■ WORK REQUIRED ■
Extract every line between the one with "Image resolution: width=1394" and the end of the entries, both included, word for word and free of pictures.

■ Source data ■
□ □ □ □ □
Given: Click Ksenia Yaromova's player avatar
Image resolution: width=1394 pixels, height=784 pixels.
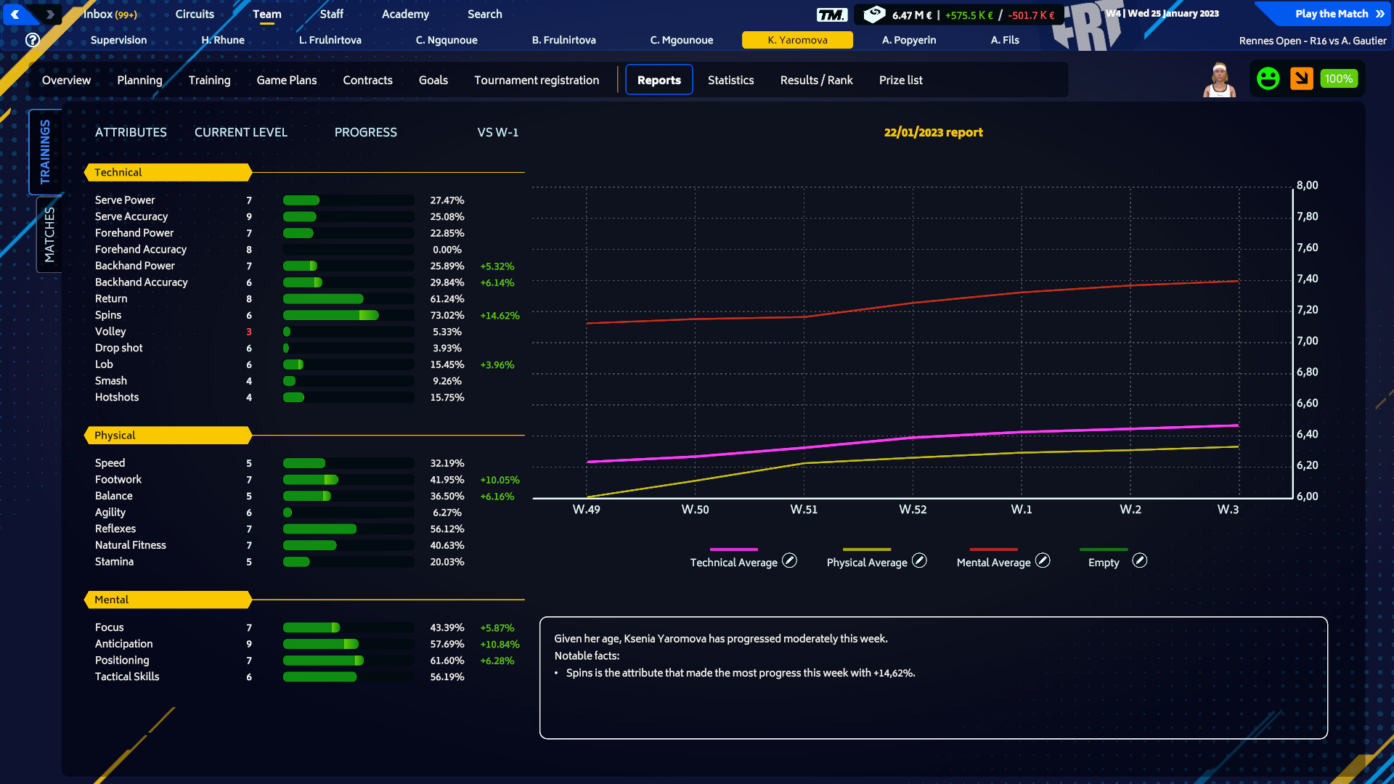Looking at the screenshot, I should (1219, 80).
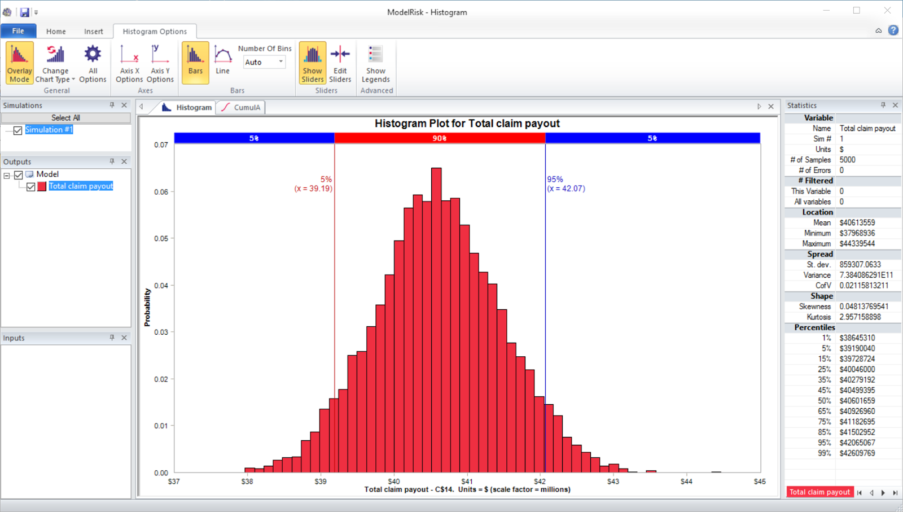Viewport: 903px width, 512px height.
Task: Open the Number Of Bins dropdown
Action: coord(280,62)
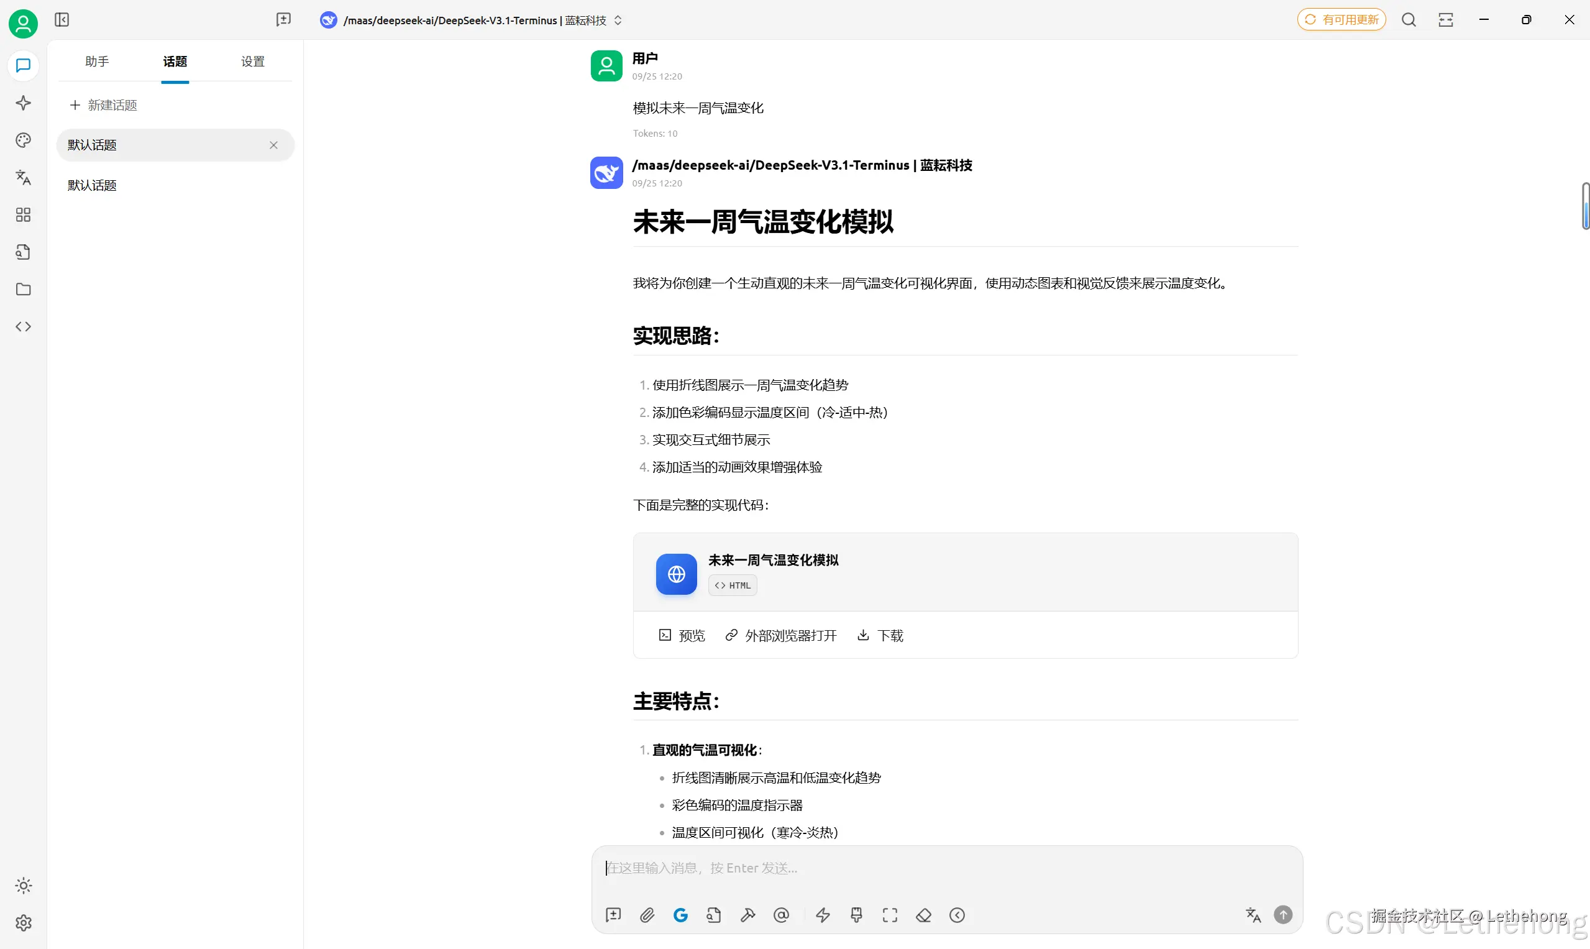Viewport: 1590px width, 949px height.
Task: Open the code tools sidebar icon
Action: [23, 326]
□ □ □ □ □
■ OUTPUT ■
Image resolution: width=1394 pixels, height=784 pixels.
Looking at the screenshot, I should (1219, 80).
Viewport: 903px width, 512px height.
Task: Open the Number Of Bins dropdown
Action: coord(280,62)
Viewport: 1590px width, 949px height.
Task: Open the code tools sidebar icon
Action: [23, 326]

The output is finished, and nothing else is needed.